There's this incredible case, it's making its way to the Supreme Court and out of Texas, where an [independent] reporter was arrested for asking for information from the police. She asks the police for some information about a suicide. She gets it, and then she's indicted criminally under a statute which makes it illegal to obtain government information for a profit-making purpose if you don't have the right to that information. The charges were ultimately dropped, and she sued the police on the theory that who would have thought you could be arrested for asking questions?
What makes me hopeful is that the first time that case was heard, Judge James Ho, who is probably [one of] the most conservative members of the judiciary, says, “I would assume that everybody in America knows they’re allowed to ask questions in the public interest.”

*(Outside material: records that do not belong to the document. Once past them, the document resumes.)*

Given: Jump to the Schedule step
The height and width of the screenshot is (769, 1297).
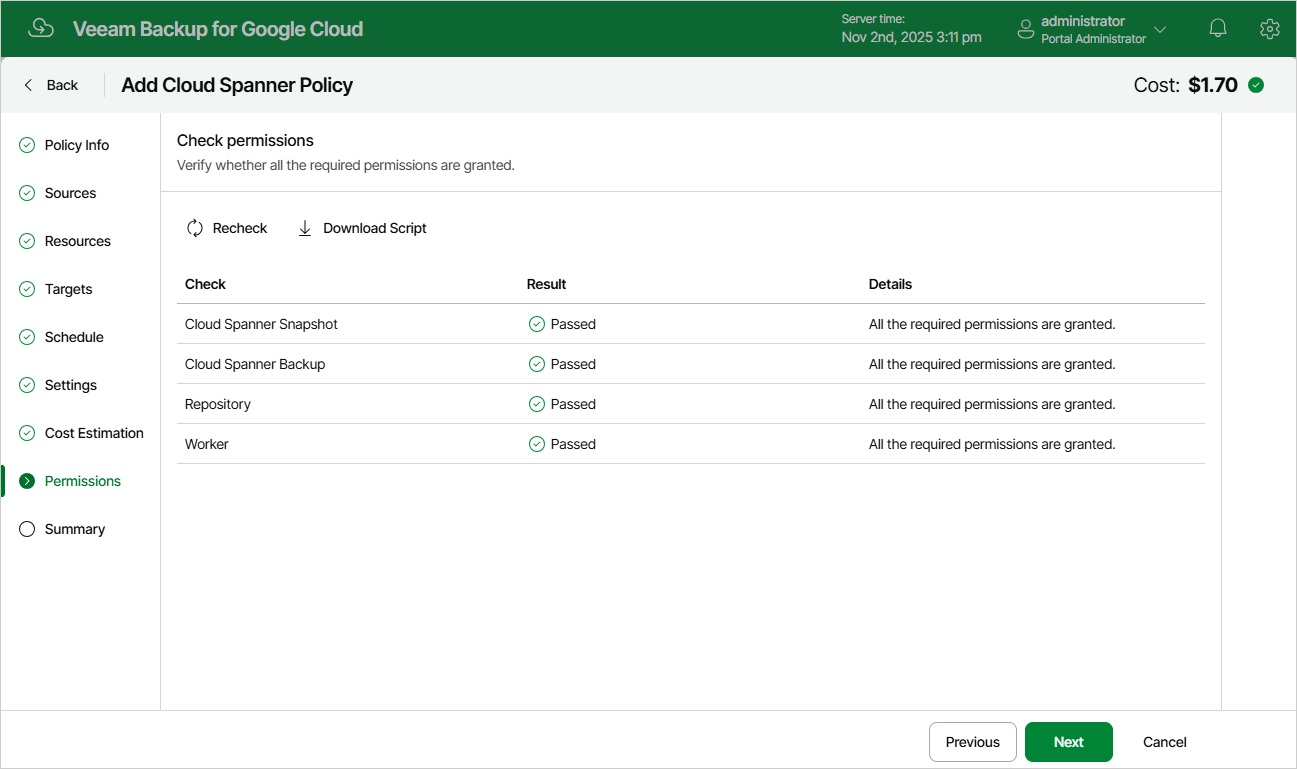Looking at the screenshot, I should point(74,337).
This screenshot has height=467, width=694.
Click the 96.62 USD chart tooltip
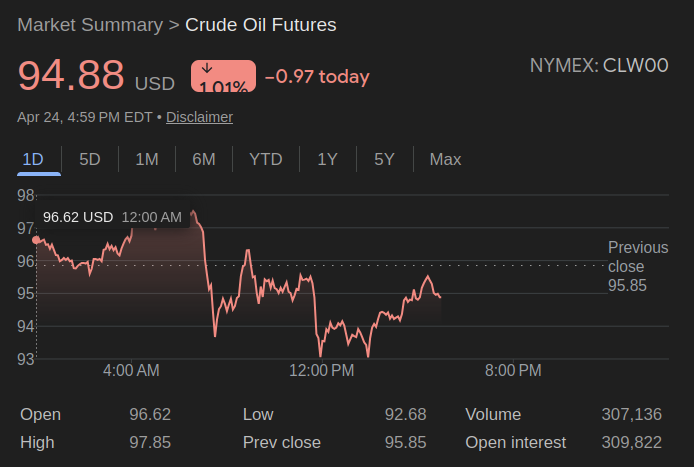[x=112, y=217]
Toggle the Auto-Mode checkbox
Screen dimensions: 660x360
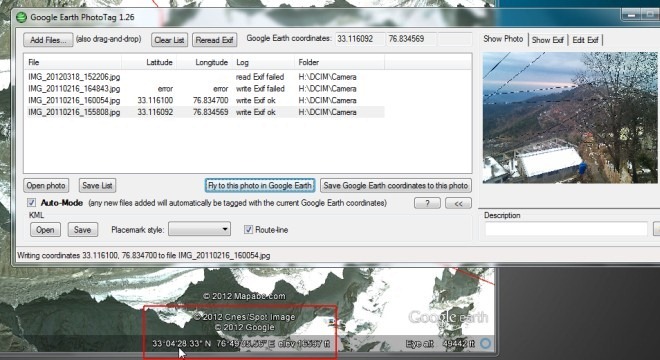(32, 203)
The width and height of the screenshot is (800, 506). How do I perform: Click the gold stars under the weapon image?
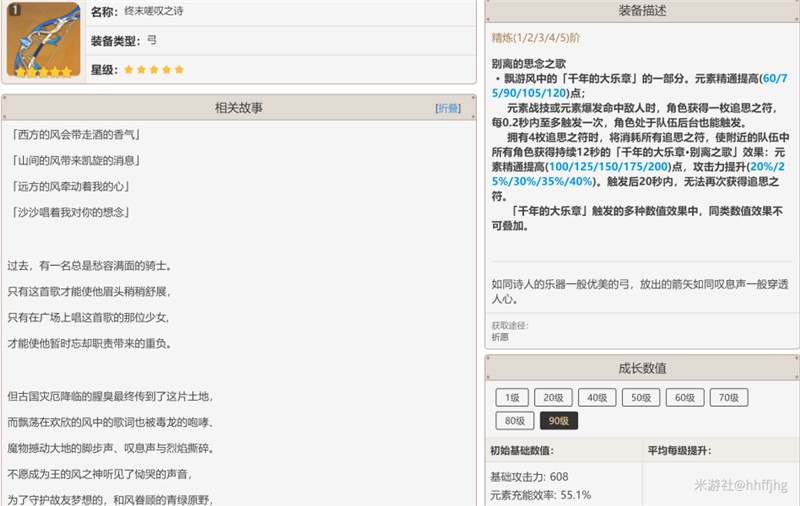click(x=41, y=72)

On legal resources for small or nonprofit newsrooms
If you look back on the cases that I cover in my [Harvard Law School] class, the cases in which freedom of the press was established — roughly between 1964 and 1989, that's really the body of cases — if you look at those news organizations that brought them whose names are on there: Press Enterprise. Press Enterprise was a fairly small newspaper in Riverside, California. Florida Star, one of the biggest cases decided by the Supreme Court. Florida Star had a circulation of 11,000. Richmond newspapers, the single most important access case where the press won the right under the First Amendment to be present in a criminal trial — Richmond newspapers. Richmond newspapers are not a big news operation. They were bringing these cases, and you just don't see that anymore.

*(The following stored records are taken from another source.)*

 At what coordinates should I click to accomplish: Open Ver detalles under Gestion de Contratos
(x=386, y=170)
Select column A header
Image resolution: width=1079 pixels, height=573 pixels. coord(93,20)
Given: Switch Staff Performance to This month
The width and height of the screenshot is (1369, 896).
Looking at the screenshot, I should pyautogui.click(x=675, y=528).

And for all [these] reasons it's concerning, because those cases, everybody's case, can help shape the law and if it's not well defended, then we can get law we don't really want.

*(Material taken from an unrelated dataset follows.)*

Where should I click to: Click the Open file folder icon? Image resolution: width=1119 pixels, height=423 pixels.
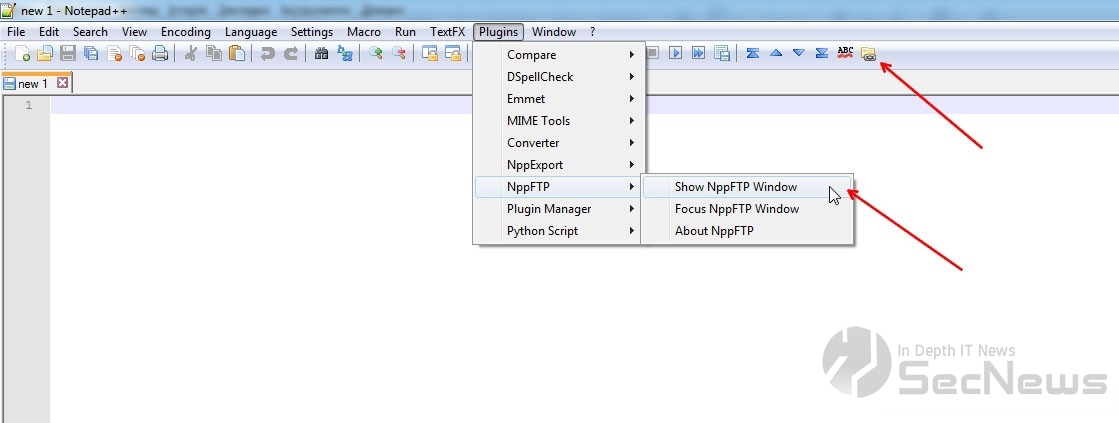(44, 54)
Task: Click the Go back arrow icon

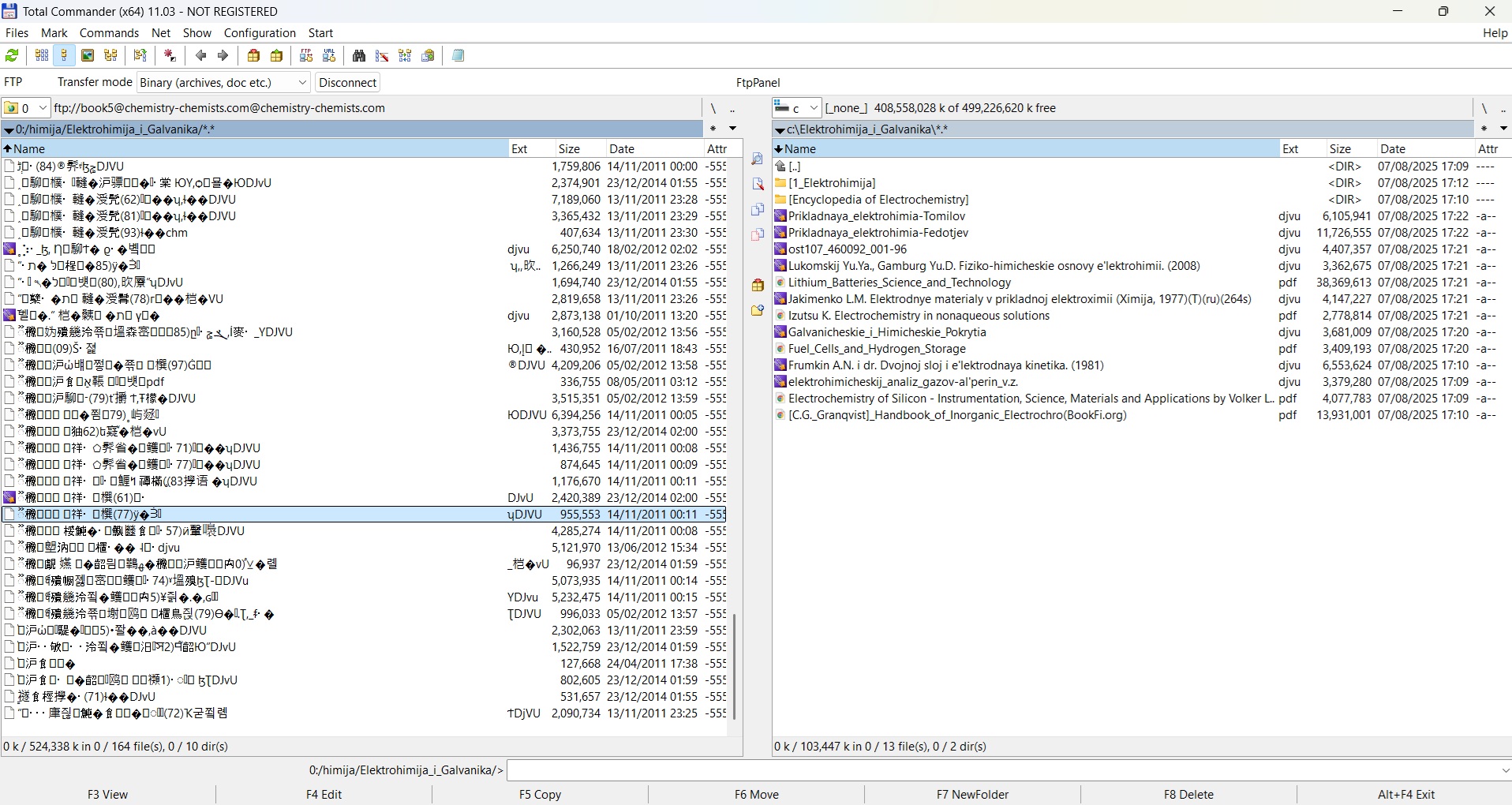Action: [x=201, y=55]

The things that I think are going on that give me a little bit of hope is that there is a big move to have more nonprofit, pro bono legal help to news organizations. So there's an organization now called Lawyers for Reporters, which is exactly that. They will work with nonprofit news organizations throughout the country on a variety of legal concerns. They do that for free. That's important.
Several foundations have funded clinics at law schools all across the country, many of them are focused on access to information. So you see all around the country again, beginning really with Yale, but now at various law schools around the country, where there are clinics that are fairly well-funded that are assisting in bringing these access cases, or in some cases, responding to threats on freedom of the press and similar issues.
So, those kinds of things are going to be helpful. But it really does cost money, and for most of these organizations, you really want them to step up.
I think it's one of the reasons why we felt, over the last 15 years, the need to really press Freedom of Information cases. We have 20 pending at any time against the federal government. And we see our role as that prod to the government, that if somebody's not doing that, secrecy becomes the order of the day.
I’m very proud that we filed our first FOIA case — first Freedom of Information case against the Trump administration — on 12:01 on the 21st [of January]. We did not do it on Inauguration Day, on the [Martin Luther King Jr.] holiday, but one minute after the holiday ended, we filed.